Dataset excerpts:
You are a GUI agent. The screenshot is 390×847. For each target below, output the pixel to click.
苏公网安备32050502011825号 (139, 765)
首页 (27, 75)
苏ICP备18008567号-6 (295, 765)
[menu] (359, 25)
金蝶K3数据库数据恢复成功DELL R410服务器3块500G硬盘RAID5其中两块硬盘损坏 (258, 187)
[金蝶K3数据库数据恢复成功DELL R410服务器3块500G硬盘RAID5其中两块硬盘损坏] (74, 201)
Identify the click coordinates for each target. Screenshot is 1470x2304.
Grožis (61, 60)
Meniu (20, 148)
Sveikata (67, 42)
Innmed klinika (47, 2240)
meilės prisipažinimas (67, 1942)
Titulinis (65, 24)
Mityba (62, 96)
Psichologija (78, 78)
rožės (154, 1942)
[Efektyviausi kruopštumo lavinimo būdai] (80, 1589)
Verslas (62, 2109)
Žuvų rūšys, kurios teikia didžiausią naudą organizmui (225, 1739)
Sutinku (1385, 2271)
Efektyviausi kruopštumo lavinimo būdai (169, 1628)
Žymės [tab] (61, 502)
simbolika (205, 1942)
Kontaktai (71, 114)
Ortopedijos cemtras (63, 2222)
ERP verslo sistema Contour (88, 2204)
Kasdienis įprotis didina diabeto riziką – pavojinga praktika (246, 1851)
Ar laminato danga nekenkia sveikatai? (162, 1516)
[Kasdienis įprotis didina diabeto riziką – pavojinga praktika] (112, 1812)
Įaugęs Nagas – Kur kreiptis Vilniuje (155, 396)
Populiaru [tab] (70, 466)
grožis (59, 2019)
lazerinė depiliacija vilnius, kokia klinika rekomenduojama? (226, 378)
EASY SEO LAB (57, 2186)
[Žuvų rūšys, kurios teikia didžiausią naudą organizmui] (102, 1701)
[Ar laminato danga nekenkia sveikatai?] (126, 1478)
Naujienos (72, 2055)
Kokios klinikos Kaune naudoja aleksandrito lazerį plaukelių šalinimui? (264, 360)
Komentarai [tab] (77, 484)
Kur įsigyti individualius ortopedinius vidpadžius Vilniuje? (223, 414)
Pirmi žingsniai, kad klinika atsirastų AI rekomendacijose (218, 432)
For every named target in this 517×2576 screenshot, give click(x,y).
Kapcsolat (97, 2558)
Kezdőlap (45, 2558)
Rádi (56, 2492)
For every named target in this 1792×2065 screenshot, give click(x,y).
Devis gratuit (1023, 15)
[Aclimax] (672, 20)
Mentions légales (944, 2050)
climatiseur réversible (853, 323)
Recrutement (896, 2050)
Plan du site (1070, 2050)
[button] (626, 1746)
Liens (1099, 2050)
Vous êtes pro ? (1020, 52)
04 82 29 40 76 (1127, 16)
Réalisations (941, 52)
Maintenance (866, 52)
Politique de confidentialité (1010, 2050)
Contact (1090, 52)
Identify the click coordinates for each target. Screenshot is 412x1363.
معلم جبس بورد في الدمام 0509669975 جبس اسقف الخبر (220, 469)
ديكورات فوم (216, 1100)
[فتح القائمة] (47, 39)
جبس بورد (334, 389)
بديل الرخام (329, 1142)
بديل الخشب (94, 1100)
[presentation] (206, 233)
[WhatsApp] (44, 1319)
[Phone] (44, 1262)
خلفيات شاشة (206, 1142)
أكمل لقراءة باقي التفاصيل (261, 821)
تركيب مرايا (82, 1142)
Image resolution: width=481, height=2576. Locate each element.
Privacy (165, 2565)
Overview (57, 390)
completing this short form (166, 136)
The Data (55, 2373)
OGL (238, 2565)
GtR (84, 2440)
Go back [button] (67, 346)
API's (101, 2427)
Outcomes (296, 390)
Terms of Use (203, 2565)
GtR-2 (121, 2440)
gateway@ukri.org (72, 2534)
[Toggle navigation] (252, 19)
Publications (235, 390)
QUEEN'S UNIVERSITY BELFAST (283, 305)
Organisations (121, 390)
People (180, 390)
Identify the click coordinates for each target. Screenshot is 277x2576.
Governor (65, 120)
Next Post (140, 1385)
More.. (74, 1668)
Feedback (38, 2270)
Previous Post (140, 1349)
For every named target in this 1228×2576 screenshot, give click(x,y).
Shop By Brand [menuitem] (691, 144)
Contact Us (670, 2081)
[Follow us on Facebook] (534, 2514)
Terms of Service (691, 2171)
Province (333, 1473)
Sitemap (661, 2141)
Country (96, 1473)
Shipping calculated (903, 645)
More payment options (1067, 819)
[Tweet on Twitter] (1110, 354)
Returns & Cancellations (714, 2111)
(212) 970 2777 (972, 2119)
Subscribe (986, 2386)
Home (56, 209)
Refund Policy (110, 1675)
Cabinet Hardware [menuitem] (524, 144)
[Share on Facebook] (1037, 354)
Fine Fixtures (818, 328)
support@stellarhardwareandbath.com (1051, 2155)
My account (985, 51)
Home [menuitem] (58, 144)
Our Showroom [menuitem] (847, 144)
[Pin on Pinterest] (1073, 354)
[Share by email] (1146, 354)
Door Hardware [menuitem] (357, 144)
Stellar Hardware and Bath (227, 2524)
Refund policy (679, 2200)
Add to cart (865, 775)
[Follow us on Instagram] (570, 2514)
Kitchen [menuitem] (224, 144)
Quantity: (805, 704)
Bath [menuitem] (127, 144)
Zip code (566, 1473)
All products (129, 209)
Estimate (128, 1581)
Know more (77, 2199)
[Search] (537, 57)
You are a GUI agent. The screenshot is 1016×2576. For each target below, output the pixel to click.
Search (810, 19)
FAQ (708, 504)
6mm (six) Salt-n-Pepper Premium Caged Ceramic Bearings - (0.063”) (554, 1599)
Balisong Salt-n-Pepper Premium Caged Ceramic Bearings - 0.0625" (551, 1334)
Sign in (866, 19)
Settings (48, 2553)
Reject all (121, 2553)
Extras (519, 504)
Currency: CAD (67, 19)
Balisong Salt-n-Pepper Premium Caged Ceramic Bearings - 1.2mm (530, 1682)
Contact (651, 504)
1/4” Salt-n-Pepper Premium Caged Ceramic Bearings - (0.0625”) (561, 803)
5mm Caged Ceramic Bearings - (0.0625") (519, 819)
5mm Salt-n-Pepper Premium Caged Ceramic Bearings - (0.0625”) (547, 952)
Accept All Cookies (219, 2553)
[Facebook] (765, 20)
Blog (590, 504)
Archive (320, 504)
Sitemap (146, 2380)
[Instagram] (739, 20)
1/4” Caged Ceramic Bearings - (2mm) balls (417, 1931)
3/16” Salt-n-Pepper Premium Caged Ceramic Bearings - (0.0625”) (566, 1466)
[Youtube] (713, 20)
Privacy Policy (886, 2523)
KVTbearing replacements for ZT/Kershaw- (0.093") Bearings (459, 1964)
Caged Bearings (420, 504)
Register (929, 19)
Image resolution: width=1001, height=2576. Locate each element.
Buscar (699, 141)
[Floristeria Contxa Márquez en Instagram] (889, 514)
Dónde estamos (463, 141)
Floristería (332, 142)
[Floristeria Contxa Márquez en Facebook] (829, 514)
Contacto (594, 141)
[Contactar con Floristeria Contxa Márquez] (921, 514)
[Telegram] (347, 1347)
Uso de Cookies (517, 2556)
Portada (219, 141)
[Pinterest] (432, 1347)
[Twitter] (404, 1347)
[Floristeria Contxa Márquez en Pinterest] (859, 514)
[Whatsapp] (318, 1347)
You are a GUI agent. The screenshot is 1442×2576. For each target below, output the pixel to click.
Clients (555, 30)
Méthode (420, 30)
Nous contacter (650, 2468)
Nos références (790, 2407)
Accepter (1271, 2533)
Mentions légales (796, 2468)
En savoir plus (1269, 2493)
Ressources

_PROBLEM:_
Each line of the data above must be restated word for word.

_RESPONSE TO THE EXERCISE:_
You are a GUI agent. The screenshot is 390×847. For each target below, output the pixel to click.
苏公网安备32050502011825号 (139, 765)
首页 (27, 75)
苏ICP备18008567号-6 (295, 765)
[menu] (359, 25)
金蝶K3数据库数据恢复成功DELL R410服务器3块500G硬盘RAID5其中两块硬盘损坏 (258, 187)
[金蝶K3数据库数据恢复成功DELL R410服务器3块500G硬盘RAID5其中两块硬盘损坏] (74, 201)
Identify the click coordinates for each target. Screenshot is 1470x2304.
Grožis (61, 60)
Meniu (20, 148)
Sveikata (67, 42)
Innmed klinika (47, 2240)
meilės prisipažinimas (67, 1942)
Titulinis (65, 24)
Mityba (62, 96)
Psichologija (78, 78)
rožės (154, 1942)
[Efektyviausi kruopštumo lavinimo būdai] (80, 1589)
Verslas (62, 2109)
Žuvų rūšys, kurios teikia didžiausią naudą organizmui (225, 1739)
Sutinku (1385, 2271)
Efektyviausi kruopštumo lavinimo būdai (169, 1628)
Žymės [tab] (61, 502)
simbolika (205, 1942)
Kontaktai (71, 114)
Ortopedijos cemtras (63, 2222)
ERP verslo sistema Contour (88, 2204)
Kasdienis įprotis didina diabeto riziką – pavojinga praktika (246, 1851)
Ar laminato danga nekenkia sveikatai? (162, 1516)
[Kasdienis įprotis didina diabeto riziką – pavojinga praktika] (112, 1812)
Įaugęs Nagas – Kur kreiptis Vilniuje (155, 396)
Populiaru [tab] (70, 466)
grožis (59, 2019)
lazerinė depiliacija vilnius, kokia klinika rekomenduojama? (226, 378)
EASY SEO LAB (57, 2186)
[Žuvų rūšys, kurios teikia didžiausią naudą organizmui] (102, 1701)
[Ar laminato danga nekenkia sveikatai?] (126, 1478)
Naujienos (72, 2055)
Kokios klinikos Kaune naudoja aleksandrito lazerį plaukelių šalinimui? (264, 360)
Komentarai [tab] (77, 484)
Kur įsigyti individualius ortopedinius vidpadžius Vilniuje? (223, 414)
Pirmi žingsniai, kad klinika atsirastų AI rekomendacijose (218, 432)
For every named target in this 517×2576 screenshot, give click(x,y).
Kapcsolat (97, 2558)
Kezdőlap (45, 2558)
Rádi (56, 2492)
For every named target in this 1792×2065 screenshot, give click(x,y).
Devis gratuit (1023, 15)
[Aclimax] (672, 20)
Mentions légales (944, 2050)
climatiseur réversible (853, 323)
Recrutement (896, 2050)
Plan du site (1070, 2050)
[button] (626, 1746)
Liens (1099, 2050)
Vous êtes pro ? (1020, 52)
04 82 29 40 76 (1127, 16)
Réalisations (941, 52)
Maintenance (866, 52)
Politique de confidentialité (1010, 2050)
Contact (1090, 52)
Identify the click coordinates for each target. Screenshot is 412x1363.
معلم جبس بورد في الدمام 0509669975 جبس اسقف الخبر (220, 469)
ديكورات فوم (216, 1100)
[فتح القائمة] (47, 39)
جبس بورد (334, 389)
بديل الرخام (329, 1142)
بديل الخشب (94, 1100)
[presentation] (206, 233)
[WhatsApp] (44, 1319)
[Phone] (44, 1262)
خلفيات شاشة (206, 1142)
أكمل لقراءة باقي التفاصيل (261, 821)
تركيب مرايا (82, 1142)
Image resolution: width=481, height=2576. Locate each element.
Privacy (165, 2565)
Overview (57, 390)
completing this short form (166, 136)
The Data (55, 2373)
OGL (238, 2565)
GtR (84, 2440)
Go back [button] (67, 346)
API's (101, 2427)
Outcomes (296, 390)
Terms of Use (203, 2565)
GtR-2 (121, 2440)
gateway@ukri.org (72, 2534)
[Toggle navigation] (252, 19)
Publications (235, 390)
QUEEN'S UNIVERSITY BELFAST (283, 305)
Organisations (121, 390)
People (180, 390)
Identify the click coordinates for each target. Screenshot is 277x2576.
Governor (65, 120)
Next Post (140, 1385)
More.. (74, 1668)
Feedback (38, 2270)
Previous Post (140, 1349)
For every named target in this 1228×2576 screenshot, give click(x,y).
Shop By Brand [menuitem] (691, 144)
Contact Us (670, 2081)
[Follow us on Facebook] (534, 2514)
Terms of Service (691, 2171)
Province (333, 1473)
Sitemap (661, 2141)
Country (96, 1473)
Shipping calculated (903, 645)
More payment options (1067, 819)
[Tweet on Twitter] (1110, 354)
Returns & Cancellations (714, 2111)
(212) 970 2777 (972, 2119)
Subscribe (986, 2386)
Home (56, 209)
Refund Policy (110, 1675)
Cabinet Hardware [menuitem] (524, 144)
[Share on Facebook] (1037, 354)
Fine Fixtures (818, 328)
support@stellarhardwareandbath.com (1051, 2155)
My account (985, 51)
Home [menuitem] (58, 144)
Our Showroom [menuitem] (847, 144)
[Pin on Pinterest] (1073, 354)
[Share by email] (1146, 354)
Door Hardware [menuitem] (357, 144)
Stellar Hardware and Bath (227, 2524)
Refund policy (679, 2200)
Add to cart (865, 775)
[Follow us on Instagram] (570, 2514)
Kitchen [menuitem] (224, 144)
Quantity: (805, 704)
Bath [menuitem] (127, 144)
Zip code (566, 1473)
All products (129, 209)
Estimate (128, 1581)
Know more (77, 2199)
[Search] (537, 57)
You are a GUI agent. The screenshot is 1016×2576. For each target below, output the pixel to click.
Search (810, 19)
FAQ (708, 504)
6mm (six) Salt-n-Pepper Premium Caged Ceramic Bearings - (0.063”) (554, 1599)
Balisong Salt-n-Pepper Premium Caged Ceramic Bearings - 0.0625" (551, 1334)
Sign in (866, 19)
Settings (48, 2553)
Reject all (121, 2553)
Extras (519, 504)
Currency: CAD (67, 19)
Balisong Salt-n-Pepper Premium Caged Ceramic Bearings - 1.2mm (530, 1682)
Contact (651, 504)
1/4” Salt-n-Pepper Premium Caged Ceramic Bearings - (0.0625”) (561, 803)
5mm Caged Ceramic Bearings - (0.0625") (519, 819)
5mm Salt-n-Pepper Premium Caged Ceramic Bearings - (0.0625”) (547, 952)
Accept All Cookies (219, 2553)
[Facebook] (765, 20)
Blog (590, 504)
Archive (320, 504)
Sitemap (146, 2380)
[Instagram] (739, 20)
1/4” Caged Ceramic Bearings - (2mm) balls (417, 1931)
3/16” Salt-n-Pepper Premium Caged Ceramic Bearings - (0.0625”) (566, 1466)
[Youtube] (713, 20)
Privacy Policy (886, 2523)
KVTbearing replacements for ZT/Kershaw- (0.093") Bearings (459, 1964)
Caged Bearings (420, 504)
Register (929, 19)
Image resolution: width=1001, height=2576. Locate each element.
Buscar (699, 141)
[Floristeria Contxa Márquez en Instagram] (889, 514)
Dónde estamos (463, 141)
Floristería (332, 142)
[Floristeria Contxa Márquez en Facebook] (829, 514)
Contacto (594, 141)
[Contactar con Floristeria Contxa Márquez] (921, 514)
[Telegram] (347, 1347)
Uso de Cookies (517, 2556)
Portada (219, 141)
[Pinterest] (432, 1347)
[Twitter] (404, 1347)
[Floristeria Contxa Márquez en Pinterest] (859, 514)
[Whatsapp] (318, 1347)
You are a GUI agent. The screenshot is 1442×2576. For each target below, output the pixel to click.
Clients (555, 30)
Méthode (420, 30)
Nous contacter (650, 2468)
Nos références (790, 2407)
Accepter (1271, 2533)
Mentions légales (796, 2468)
En savoir plus (1269, 2493)
Ressources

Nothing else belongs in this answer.